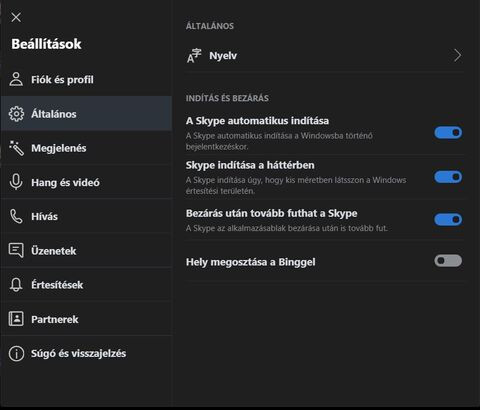This screenshot has width=480, height=410.
Task: Click the chat bubble Üzenetek icon
Action: (x=16, y=250)
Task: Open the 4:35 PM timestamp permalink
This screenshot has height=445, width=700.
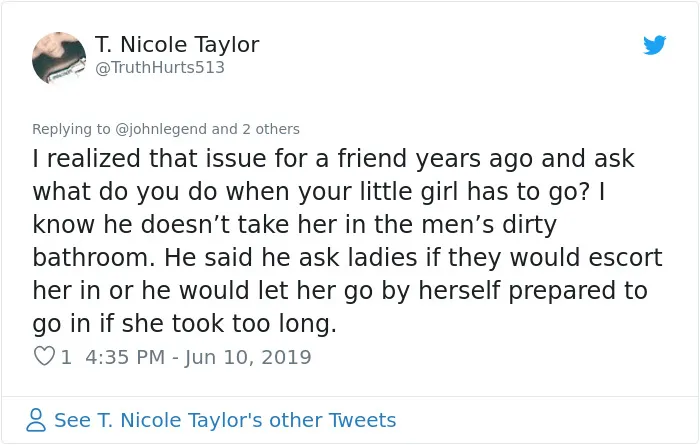Action: pyautogui.click(x=125, y=357)
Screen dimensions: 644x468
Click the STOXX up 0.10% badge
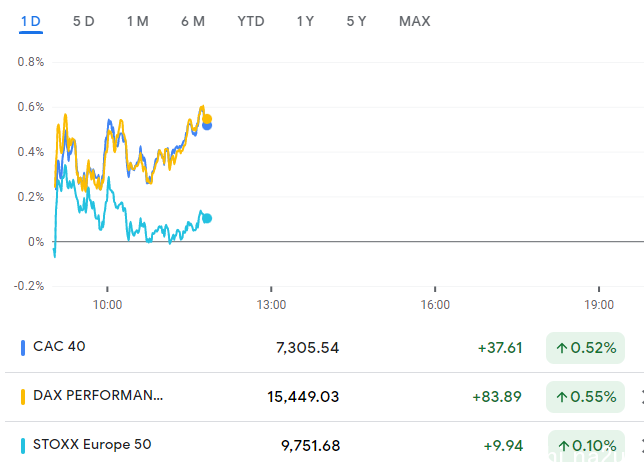tap(586, 446)
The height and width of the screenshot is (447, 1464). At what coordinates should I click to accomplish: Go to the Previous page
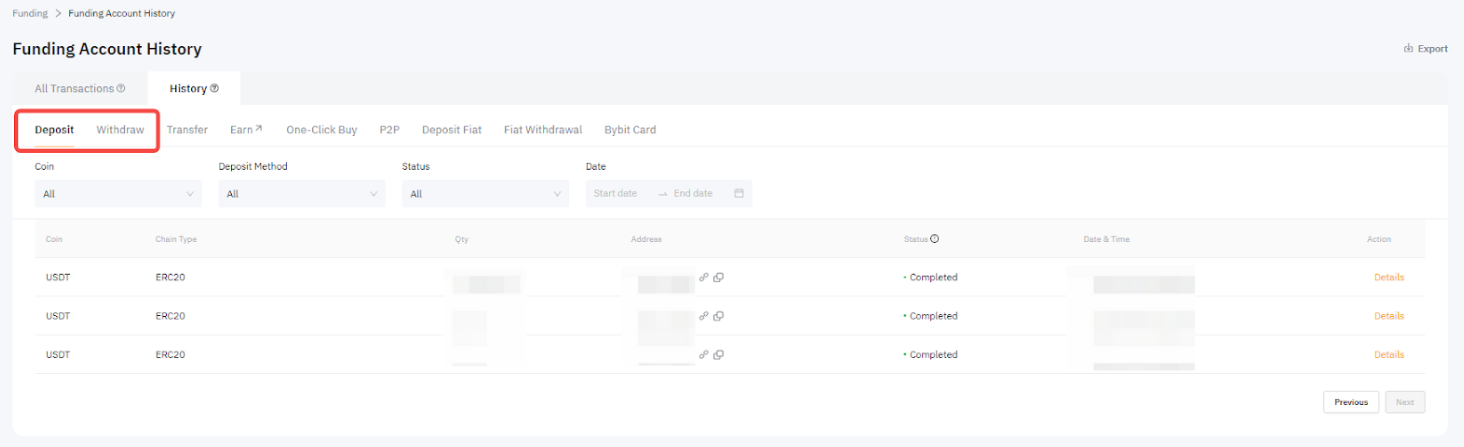(x=1350, y=402)
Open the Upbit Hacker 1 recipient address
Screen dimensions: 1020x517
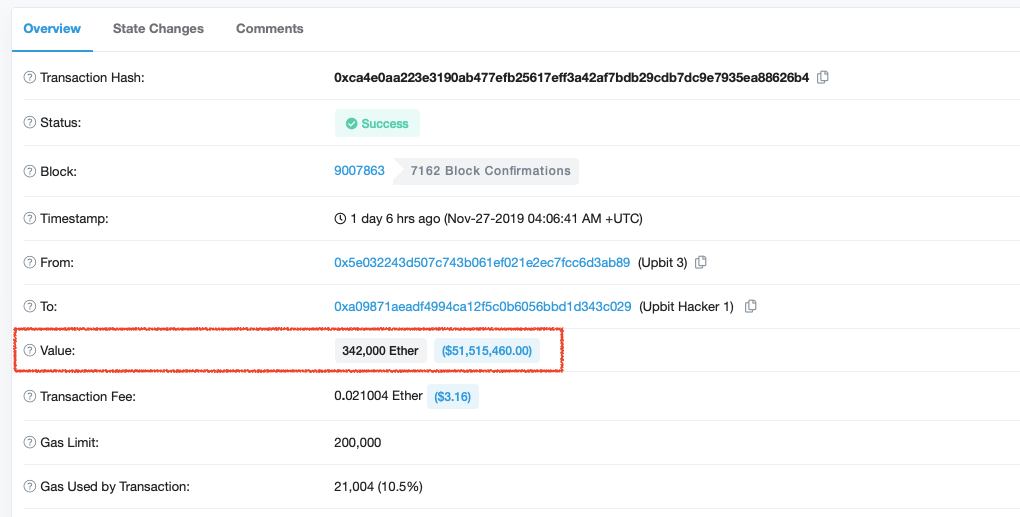coord(483,306)
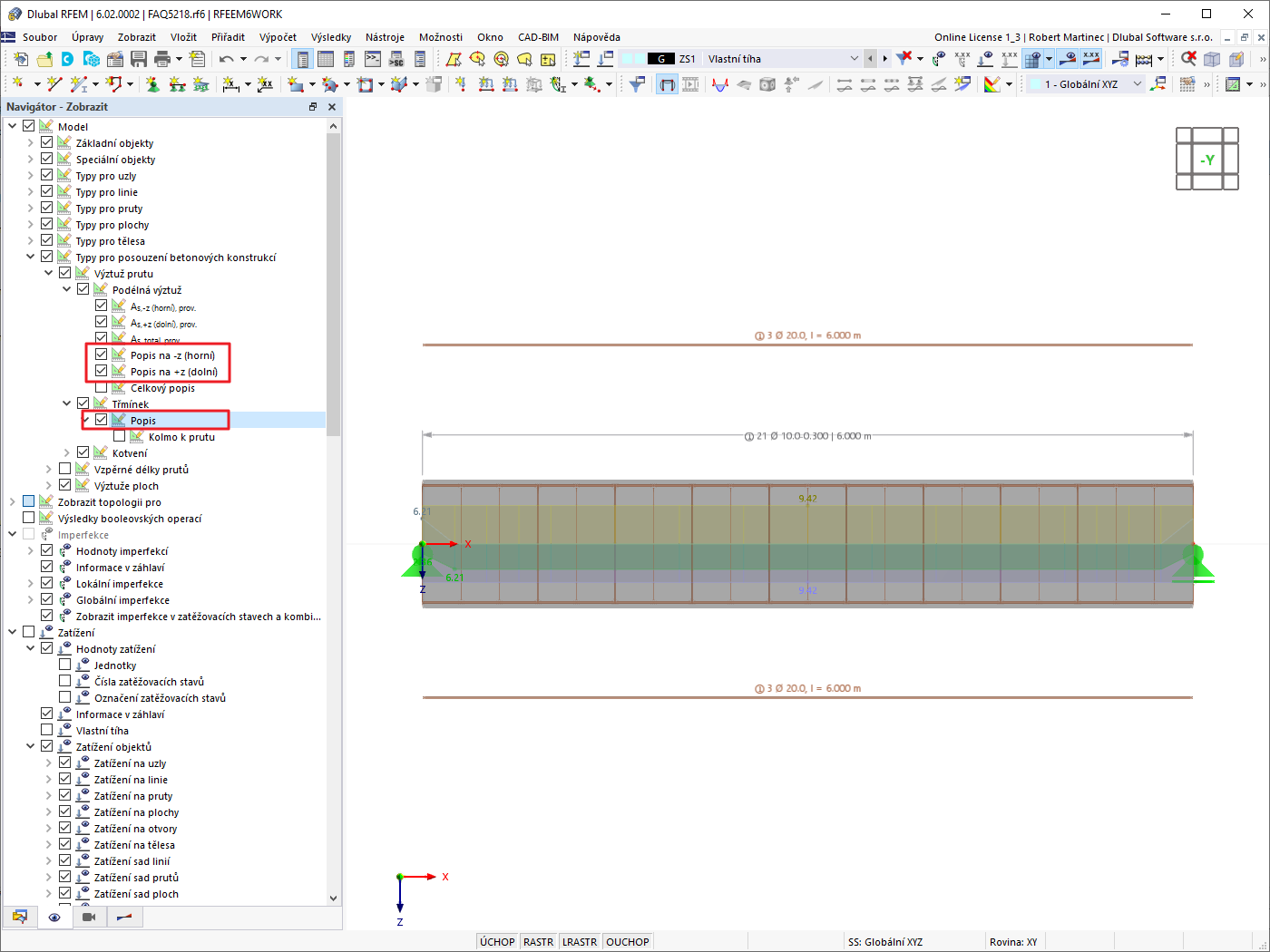Disable the 'Popis' checkbox under Třmínek

click(x=101, y=419)
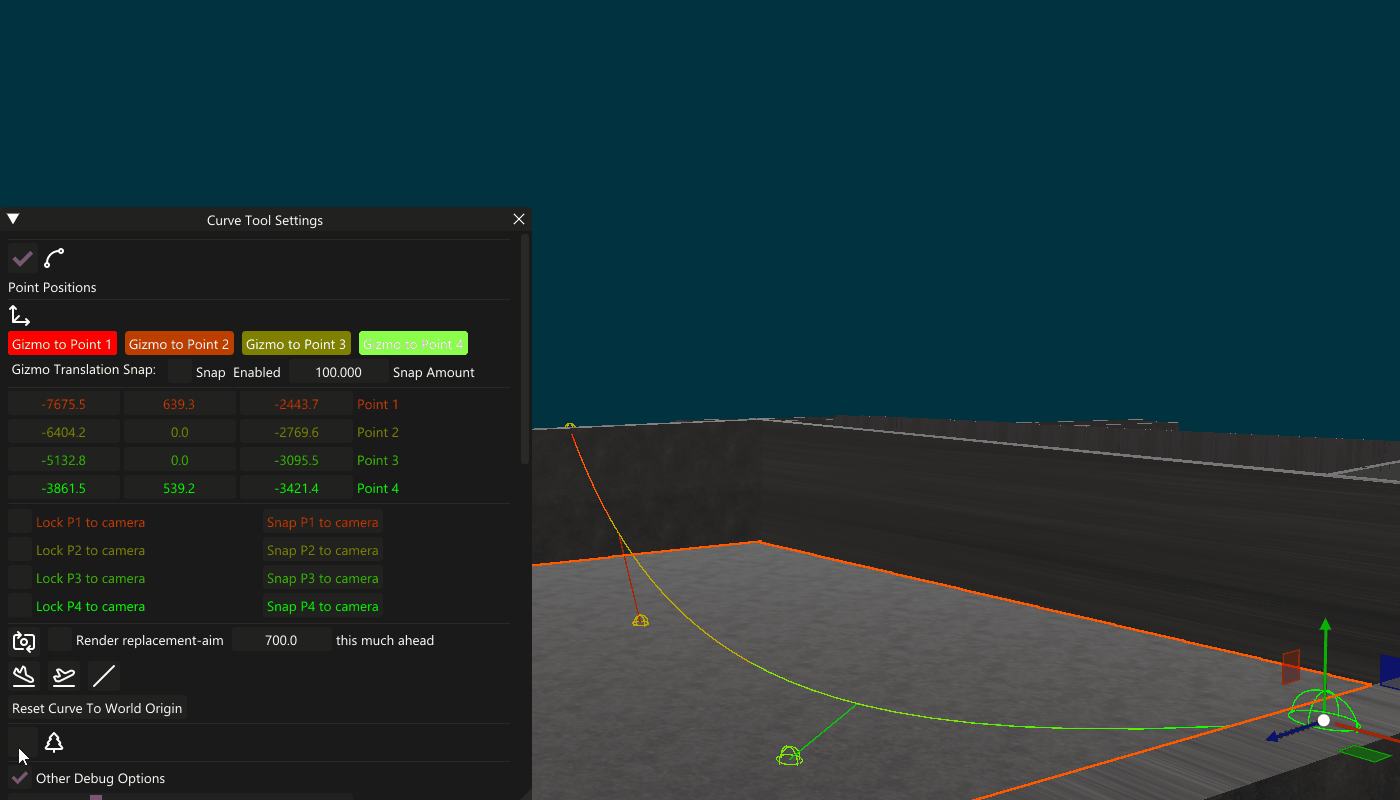Click the Gizmo to Point 1 button
The height and width of the screenshot is (800, 1400).
(x=62, y=343)
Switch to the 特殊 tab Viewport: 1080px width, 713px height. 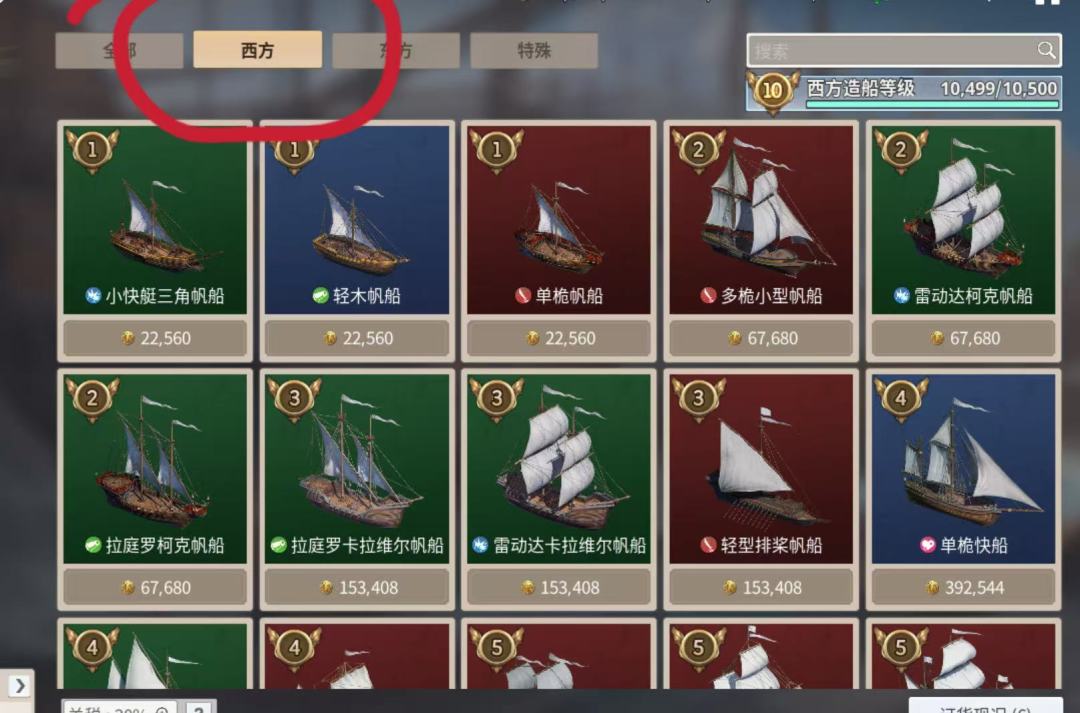534,50
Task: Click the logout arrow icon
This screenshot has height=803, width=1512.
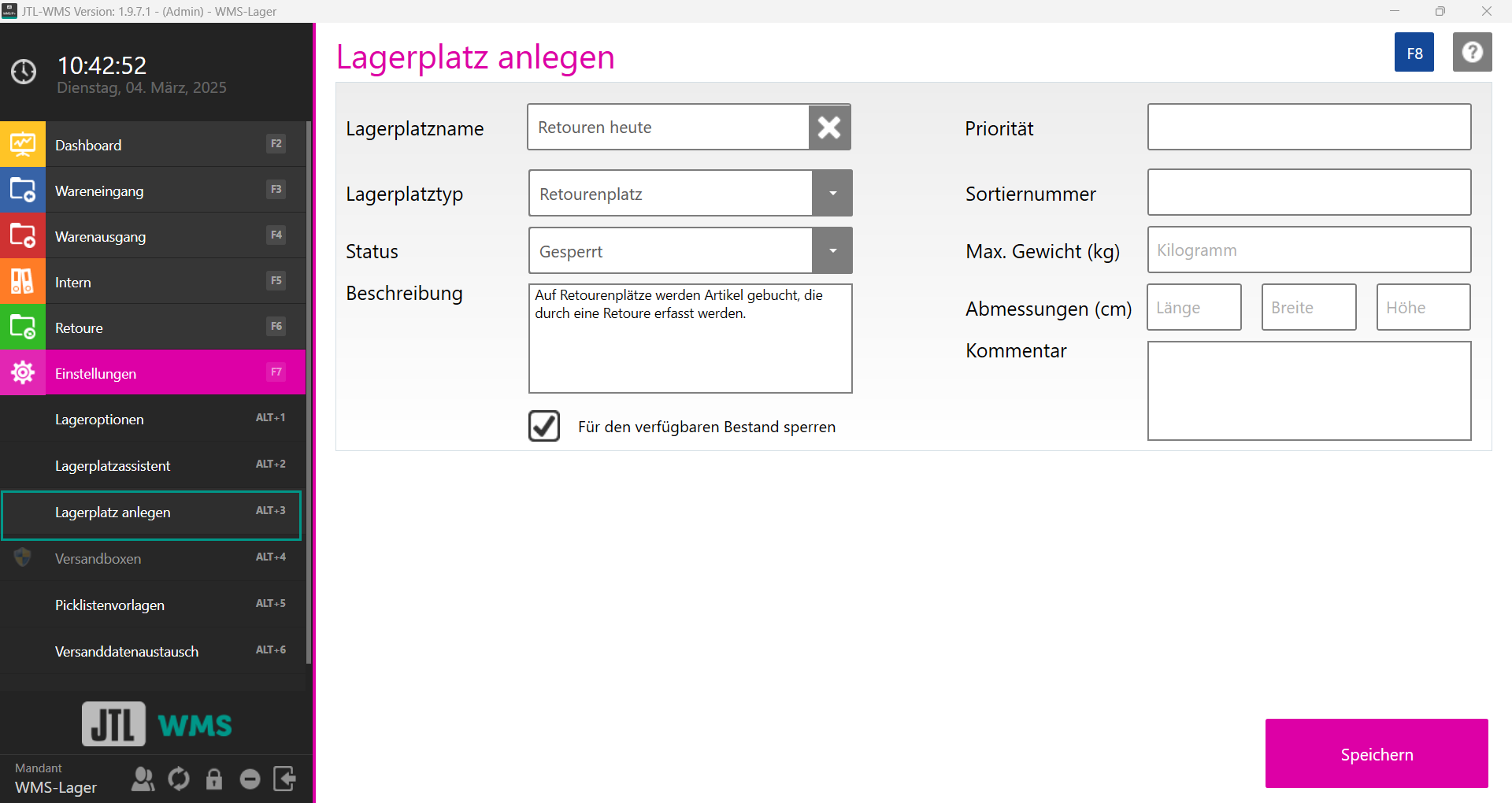Action: [x=284, y=779]
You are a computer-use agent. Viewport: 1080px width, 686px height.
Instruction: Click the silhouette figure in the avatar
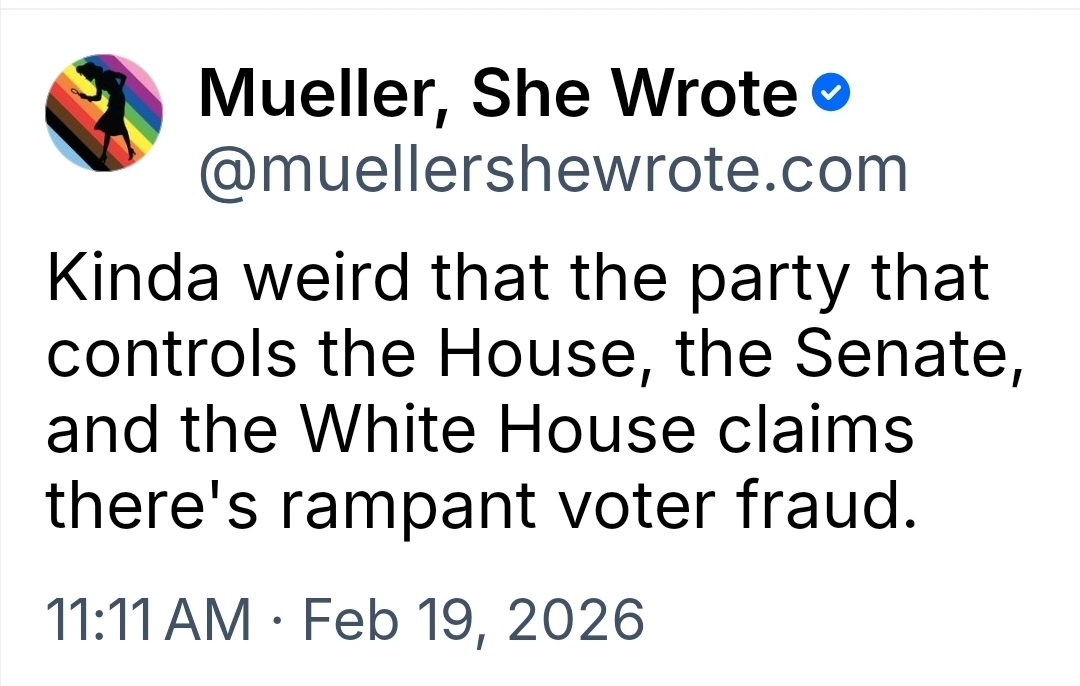[x=110, y=110]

**Task to carry out**
Nothing but the lines from the line with "This screenshot has height=803, width=1512." through the last line of the listing should be copied, exactly and with both ends kept. Leave pictures out.

**Worked solution**
This screenshot has height=803, width=1512.
Action: [x=284, y=779]
You are a computer-use agent. Viewport: 1080px width, 686px height.
Instruction: Click the silhouette figure in the avatar
[x=110, y=110]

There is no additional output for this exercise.